BEGIN AVAILABLE RECORDS
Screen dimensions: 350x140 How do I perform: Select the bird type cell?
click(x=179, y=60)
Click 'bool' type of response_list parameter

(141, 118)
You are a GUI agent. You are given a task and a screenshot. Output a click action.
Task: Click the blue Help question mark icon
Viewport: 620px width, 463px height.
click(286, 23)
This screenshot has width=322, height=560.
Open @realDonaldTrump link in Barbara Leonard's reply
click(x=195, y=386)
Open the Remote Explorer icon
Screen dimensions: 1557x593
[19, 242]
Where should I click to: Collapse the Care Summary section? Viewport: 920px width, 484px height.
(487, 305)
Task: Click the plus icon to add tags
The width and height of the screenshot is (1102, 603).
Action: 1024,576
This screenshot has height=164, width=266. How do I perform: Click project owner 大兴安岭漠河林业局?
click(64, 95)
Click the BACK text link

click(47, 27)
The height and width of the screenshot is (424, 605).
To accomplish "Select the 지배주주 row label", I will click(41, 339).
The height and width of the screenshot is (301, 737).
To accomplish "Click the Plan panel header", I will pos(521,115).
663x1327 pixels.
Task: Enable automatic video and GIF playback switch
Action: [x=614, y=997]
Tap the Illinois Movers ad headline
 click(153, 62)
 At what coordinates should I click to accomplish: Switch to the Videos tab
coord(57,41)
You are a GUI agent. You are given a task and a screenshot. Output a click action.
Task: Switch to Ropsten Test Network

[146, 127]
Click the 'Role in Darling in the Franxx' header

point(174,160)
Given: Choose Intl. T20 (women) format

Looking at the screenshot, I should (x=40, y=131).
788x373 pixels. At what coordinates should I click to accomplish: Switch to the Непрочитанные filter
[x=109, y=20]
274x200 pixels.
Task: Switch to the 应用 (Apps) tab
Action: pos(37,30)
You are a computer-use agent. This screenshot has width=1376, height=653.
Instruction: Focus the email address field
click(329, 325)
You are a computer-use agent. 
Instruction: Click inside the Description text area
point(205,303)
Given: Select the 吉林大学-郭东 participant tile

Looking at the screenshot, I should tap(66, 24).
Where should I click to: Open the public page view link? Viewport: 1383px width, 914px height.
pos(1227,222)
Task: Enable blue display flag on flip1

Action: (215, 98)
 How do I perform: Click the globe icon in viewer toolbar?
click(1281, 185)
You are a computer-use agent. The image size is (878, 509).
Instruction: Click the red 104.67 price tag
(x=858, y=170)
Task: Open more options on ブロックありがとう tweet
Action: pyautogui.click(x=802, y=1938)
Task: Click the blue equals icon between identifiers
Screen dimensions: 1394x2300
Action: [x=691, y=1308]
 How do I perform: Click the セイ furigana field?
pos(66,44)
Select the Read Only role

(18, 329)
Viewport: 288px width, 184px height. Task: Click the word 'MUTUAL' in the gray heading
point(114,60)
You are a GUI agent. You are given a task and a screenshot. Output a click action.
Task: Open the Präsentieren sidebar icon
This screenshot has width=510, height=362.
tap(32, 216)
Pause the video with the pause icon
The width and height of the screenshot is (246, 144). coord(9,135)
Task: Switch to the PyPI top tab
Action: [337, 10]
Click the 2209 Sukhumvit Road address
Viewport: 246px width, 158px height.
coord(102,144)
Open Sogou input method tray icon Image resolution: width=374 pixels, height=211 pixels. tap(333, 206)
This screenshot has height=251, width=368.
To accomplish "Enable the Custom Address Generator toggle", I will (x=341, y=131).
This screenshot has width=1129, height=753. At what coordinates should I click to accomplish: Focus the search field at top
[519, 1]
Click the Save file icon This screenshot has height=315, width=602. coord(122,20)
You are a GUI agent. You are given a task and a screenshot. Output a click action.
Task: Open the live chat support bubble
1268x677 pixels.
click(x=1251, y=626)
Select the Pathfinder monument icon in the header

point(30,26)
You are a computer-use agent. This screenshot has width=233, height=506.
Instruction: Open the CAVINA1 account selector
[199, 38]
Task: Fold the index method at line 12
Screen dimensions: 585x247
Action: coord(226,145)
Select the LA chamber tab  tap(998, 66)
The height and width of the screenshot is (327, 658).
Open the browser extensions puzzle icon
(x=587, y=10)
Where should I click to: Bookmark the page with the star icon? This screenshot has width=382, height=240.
END AVAILABLE RECORDS
● REQUIRED WORK
Each line in the listing that contains "method" should be returned.

● TASK RESULT
Open Sogou input method tray icon Image resolution: width=374 pixels, height=211 pixels. tap(333, 206)
Task: Fold the index method at line 12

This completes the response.